- Location of Union Township in Clark County
- Coordinates: 38°28′26″N 85°46′01″W﻿ / ﻿38.47389°N 85.76694°W
- Country: United States
- State: Indiana
- County: Clark

Government
- • Type: Indiana township

Area
- • Total: 21.08 sq mi (54.6 km^{2})
- • Land: 20.85 sq mi (54.0 km^{2})
- • Water: 0.23 sq mi (0.60 km^{2})
- Elevation: 512 ft (156 m)

Population (2020)
- • Total: 4,552
- • Density: 168.2/sq mi (64.9/km^{2})
- FIPS code: 18-77174
- GNIS feature ID: 453909

= Union Township, Clark County, Indiana =

Union Township is one of twelve townships in Clark County, Indiana, United States.

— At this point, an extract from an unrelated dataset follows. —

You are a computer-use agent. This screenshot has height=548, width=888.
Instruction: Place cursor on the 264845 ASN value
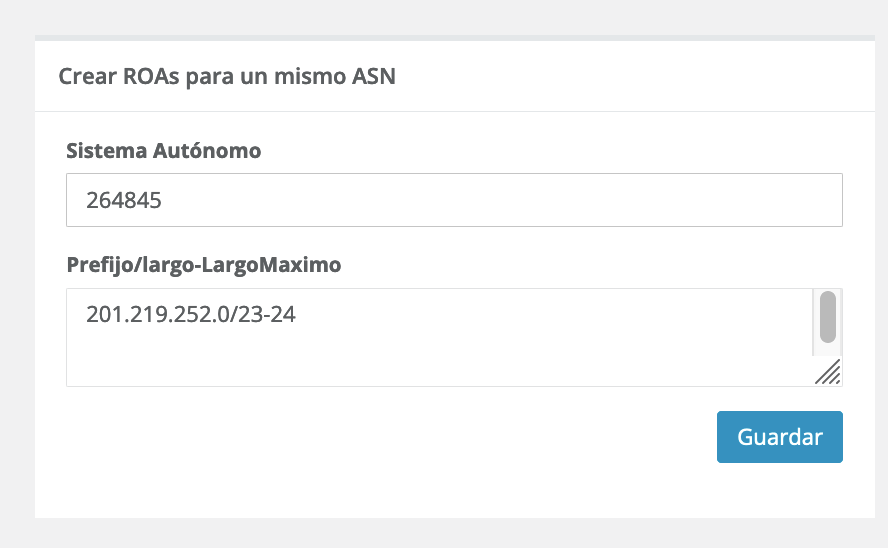tap(124, 200)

As of the 2010 census, its population was 3,507 and it contained 1,415 housing units.

==History==
Union Township was organized in 1858. Its name was given from the fact that this township was created through the merger or "union" of land given by three neighboring townships.

==Geography==
According to the 2010 census, the township has a total area of 21.08 sqmi, of which 20.85 sqmi (or 98.91%) is land and 0.23 sqmi (or 1.09%) is water.

===Cities and towns===
- Memphis

===Unincorporated towns===
(This list is based on USGS data and may include former settlements.)

===Adjacent townships===
- Monroe Township (north)
- Charlestown Township (east)
- Silver Creek Township (south)
- Carr Township (southwest)

===Major highways===
- Interstate 65
- U.S. Route 31

===Cemeteries===
The township contains three cemeteries: Black and White (aka Weir or Wilson), Bowery, Ebenezer Methodist Episcopal Church.